Current architecture: edits to 3 existing files (enrichment.py, drafter.py, scoring.py), no schema enforcement, no separation of concerns.


3.6 Migration Strategy

Backlog: The existing cumulative-backlog.json migrates via a transformation script that drops dead fields, renames inconsistent fields, and adds missing schema fields with defaults. The script produces a new backlog file and a diff report. Old file is archived, not deleted.

Coexistence: The new codebase lives in gardener/ alongside gardener-fork/. A --backlog-path flag lets either codebase point at either backlog file. During migration, both codebases read the same file. Once the new codebase is validated, gardener-fork/ is archived.

Rollback: The migration script is idempotent and reversible. The old backlog file is never modified in place — a copy is made before transformation. If the new codebase produces bad drafts, switch the --backlog-path flag back to the old file and run the old codebase.

Timeline: Not specified here — this is a sketch, not a plan.
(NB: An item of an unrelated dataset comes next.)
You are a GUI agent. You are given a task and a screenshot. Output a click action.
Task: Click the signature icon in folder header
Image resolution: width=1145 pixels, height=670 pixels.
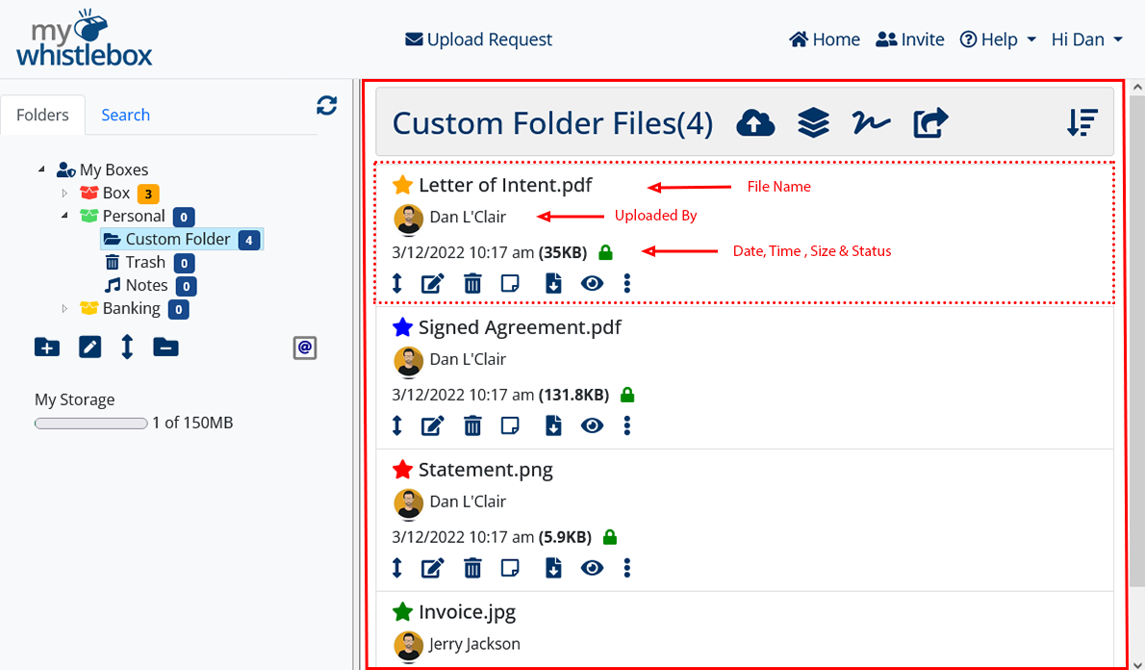pos(871,123)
The operator and Claude will refine it together.


3.7 What This Proposal Does NOT Solve

Reply rates: A cleaner codebase does not produce better cold emails. The substance injection improvements (brave_summary, equipment_talk_track) were the right move, but architecture doesn’t fix copy.

Audience targeting: Whether brand-new PLLCs are the right audience for copier outreach is a strategy question, not an architecture question. No refactor changes this.

CT SoS data quality: The pipeline trusts NAICS codes from CT SoS, which are often wrong. Garbage in, garbage out.

LLM hallucination: The drafter trusts brave_summary content without validation. A cleaner codebase still passes unvalidated enrichment data to the LLM.

Zoho automation decay: If Zoho automation sequences depend on Hat_Assignment and no new leads get hats, the Zoho side degrades. This proposal drops hat_assignment but doesn’t fix the Zoho automation.

Single-operator bus factor: This codebase has one operator. A cleaner architecture doesn’t create a second operator.

The phone coverage gap: brave_phone is collected but NOT passed to build_context_object() in lib/drafter.py. This is a confirmed bug that exists regardless of architecture.